1 Introduction

CoFe2O4 materials have been extensively used in magnetic data storage devices, magnetic resonance imaging, sensors, vibrators, and targeted medicine administration [1,2,3,4] due to their high saturation magnetization (Ms, 455 emu·cm−3) and good chemical stability [5,6,7,8]. The formula of CoFe2O4 can be expressed as (Fe3+)A[Co2+Fe3+]BO4 or (\({\text{C}\text{o}}_{{\updelta }}^{2+}{\text{F}\text{e}}_{1-{\updelta }}^{3+}\))A[\({\text{C}\text{o}}_{1-{\updelta }}^{2+}\)\({\text{F}\text{e}}_{1+{\updelta }}^{3+}\)]BO4, where A represents the tetrahedral interstice and B represents the octahedral interstice.

Researchers have attempted to improve the ferromagnetism, such as the change of annealing temperature [9], oxygen vacancies [10], annealing pressure [11]. Meanwhile some researchers focus on ion doping to CoFe2O4, such as Cd2+, Zn2+, Al3+. Ghorbani [12] indicated that, substitution of Cd2+ for Co2+ helps to increase the saturation magnetization.

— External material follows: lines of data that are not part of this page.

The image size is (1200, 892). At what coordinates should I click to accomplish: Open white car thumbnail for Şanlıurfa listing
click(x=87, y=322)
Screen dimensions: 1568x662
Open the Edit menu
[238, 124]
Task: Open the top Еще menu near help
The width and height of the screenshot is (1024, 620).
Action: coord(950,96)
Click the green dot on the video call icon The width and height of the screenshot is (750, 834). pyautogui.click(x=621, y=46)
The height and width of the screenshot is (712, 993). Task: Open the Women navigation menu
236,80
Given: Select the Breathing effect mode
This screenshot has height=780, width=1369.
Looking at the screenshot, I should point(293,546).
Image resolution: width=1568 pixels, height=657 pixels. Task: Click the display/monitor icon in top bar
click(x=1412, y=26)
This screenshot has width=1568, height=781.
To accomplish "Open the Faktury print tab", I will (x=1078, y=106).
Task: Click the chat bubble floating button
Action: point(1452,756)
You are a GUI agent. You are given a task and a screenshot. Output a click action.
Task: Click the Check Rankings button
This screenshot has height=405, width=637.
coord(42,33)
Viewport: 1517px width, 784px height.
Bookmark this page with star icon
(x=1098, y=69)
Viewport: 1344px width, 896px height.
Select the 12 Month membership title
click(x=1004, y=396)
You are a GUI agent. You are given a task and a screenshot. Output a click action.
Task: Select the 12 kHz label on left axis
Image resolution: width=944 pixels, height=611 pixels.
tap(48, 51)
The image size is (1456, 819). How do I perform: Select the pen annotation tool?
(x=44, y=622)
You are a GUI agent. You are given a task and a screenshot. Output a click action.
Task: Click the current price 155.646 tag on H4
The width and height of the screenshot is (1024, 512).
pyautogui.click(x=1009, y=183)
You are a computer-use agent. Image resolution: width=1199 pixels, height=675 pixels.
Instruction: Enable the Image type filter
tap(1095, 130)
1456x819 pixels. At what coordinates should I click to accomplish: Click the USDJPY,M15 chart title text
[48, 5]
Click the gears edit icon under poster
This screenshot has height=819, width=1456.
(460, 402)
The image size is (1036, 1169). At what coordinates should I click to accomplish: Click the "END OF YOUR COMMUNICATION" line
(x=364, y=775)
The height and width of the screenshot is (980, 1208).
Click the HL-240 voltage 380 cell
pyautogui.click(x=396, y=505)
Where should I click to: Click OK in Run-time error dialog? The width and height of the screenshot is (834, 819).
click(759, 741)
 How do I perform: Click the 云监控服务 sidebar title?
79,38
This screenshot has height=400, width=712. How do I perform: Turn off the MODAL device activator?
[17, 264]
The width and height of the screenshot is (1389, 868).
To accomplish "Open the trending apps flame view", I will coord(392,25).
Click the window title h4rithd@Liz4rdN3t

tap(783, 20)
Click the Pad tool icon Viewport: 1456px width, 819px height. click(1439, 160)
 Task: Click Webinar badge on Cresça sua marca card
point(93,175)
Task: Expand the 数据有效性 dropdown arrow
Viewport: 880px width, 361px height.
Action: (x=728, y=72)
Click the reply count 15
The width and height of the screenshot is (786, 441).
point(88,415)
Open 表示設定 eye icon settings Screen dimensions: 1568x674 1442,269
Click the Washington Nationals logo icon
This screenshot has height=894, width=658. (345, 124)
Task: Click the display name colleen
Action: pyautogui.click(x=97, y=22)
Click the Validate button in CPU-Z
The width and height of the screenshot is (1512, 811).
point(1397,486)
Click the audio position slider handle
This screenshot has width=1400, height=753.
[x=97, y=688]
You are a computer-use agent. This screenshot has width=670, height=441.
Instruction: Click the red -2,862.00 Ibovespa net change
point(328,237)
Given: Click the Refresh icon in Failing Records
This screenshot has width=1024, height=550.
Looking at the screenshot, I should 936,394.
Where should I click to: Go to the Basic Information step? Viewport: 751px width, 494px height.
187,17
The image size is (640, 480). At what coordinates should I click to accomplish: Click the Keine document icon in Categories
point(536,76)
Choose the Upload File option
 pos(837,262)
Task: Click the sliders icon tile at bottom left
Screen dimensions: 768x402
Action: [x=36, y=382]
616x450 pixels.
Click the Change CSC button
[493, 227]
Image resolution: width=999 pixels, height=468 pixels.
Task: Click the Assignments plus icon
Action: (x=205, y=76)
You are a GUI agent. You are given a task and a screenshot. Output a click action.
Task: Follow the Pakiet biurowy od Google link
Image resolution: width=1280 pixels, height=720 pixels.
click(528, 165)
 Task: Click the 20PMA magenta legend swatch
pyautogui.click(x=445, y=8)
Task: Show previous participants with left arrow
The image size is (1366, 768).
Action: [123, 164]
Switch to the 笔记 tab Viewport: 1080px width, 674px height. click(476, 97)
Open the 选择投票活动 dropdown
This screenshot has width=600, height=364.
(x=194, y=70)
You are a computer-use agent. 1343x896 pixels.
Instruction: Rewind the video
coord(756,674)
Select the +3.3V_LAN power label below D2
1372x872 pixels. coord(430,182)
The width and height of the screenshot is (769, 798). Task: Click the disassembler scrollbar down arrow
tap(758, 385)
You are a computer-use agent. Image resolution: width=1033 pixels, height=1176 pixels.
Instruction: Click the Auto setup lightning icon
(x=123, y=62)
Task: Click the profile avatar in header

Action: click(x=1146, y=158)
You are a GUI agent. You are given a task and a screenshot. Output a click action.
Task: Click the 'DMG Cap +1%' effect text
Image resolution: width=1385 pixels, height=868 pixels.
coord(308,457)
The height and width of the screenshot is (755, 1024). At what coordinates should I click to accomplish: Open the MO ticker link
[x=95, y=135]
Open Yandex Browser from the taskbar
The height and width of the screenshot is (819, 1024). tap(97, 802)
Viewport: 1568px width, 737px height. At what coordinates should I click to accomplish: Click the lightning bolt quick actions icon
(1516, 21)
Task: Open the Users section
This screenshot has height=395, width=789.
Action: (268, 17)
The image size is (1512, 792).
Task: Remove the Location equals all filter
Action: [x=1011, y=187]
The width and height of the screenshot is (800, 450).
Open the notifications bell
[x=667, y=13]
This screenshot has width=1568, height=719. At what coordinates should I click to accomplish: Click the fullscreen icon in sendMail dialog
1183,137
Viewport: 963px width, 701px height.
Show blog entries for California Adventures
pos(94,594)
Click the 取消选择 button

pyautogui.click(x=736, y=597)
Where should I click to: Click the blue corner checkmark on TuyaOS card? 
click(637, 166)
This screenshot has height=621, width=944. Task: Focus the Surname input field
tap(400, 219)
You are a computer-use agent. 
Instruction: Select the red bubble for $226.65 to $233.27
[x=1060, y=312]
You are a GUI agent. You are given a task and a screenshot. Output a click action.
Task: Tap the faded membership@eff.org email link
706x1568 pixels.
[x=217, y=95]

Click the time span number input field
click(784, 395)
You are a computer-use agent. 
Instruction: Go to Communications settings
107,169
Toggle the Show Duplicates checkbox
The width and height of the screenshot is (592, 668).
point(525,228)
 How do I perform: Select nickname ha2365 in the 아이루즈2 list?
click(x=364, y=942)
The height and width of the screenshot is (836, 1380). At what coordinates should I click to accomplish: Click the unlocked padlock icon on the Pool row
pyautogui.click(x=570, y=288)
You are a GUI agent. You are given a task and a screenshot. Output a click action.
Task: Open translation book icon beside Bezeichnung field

When the mole fraction of doping Cd2+ is 0.1, maximum value of saturation magnetization (423.6 emu·cm−3) reaches. The results of Andhare show that substitution of Zn2+ for Co2+ decreases saturation magnetization [13], which is due to the fact that the replacement of Co2+ with diamagnetic Zn2+ decreases the magnetic interaction between tetrahedron with octahedron [14, 15]. Some researchers investigated impact of mole fraction of Mn2+ on ferromagnetism of cobalt ferrites [16, 17]. The results of Henaish [16] show that, with the increase of mole fraction of Mn2, the values of saturation magnetization increase firstly, then decrease. There exists the maximum value of saturation magnetization (370.3 emu·cm−3) when x = 0.1. Nevertheless, Koseoglu [17] found that, with the increase of mole fraction of Mn2+, the values of saturation magnetization decrease. In response to above-mentioned results, we re-investigated the impact of mole fraction of doping Mn ions on the ferromagnetism of the films and discussed the impact of variable states of Mn ions on the ferromagnetism of the films.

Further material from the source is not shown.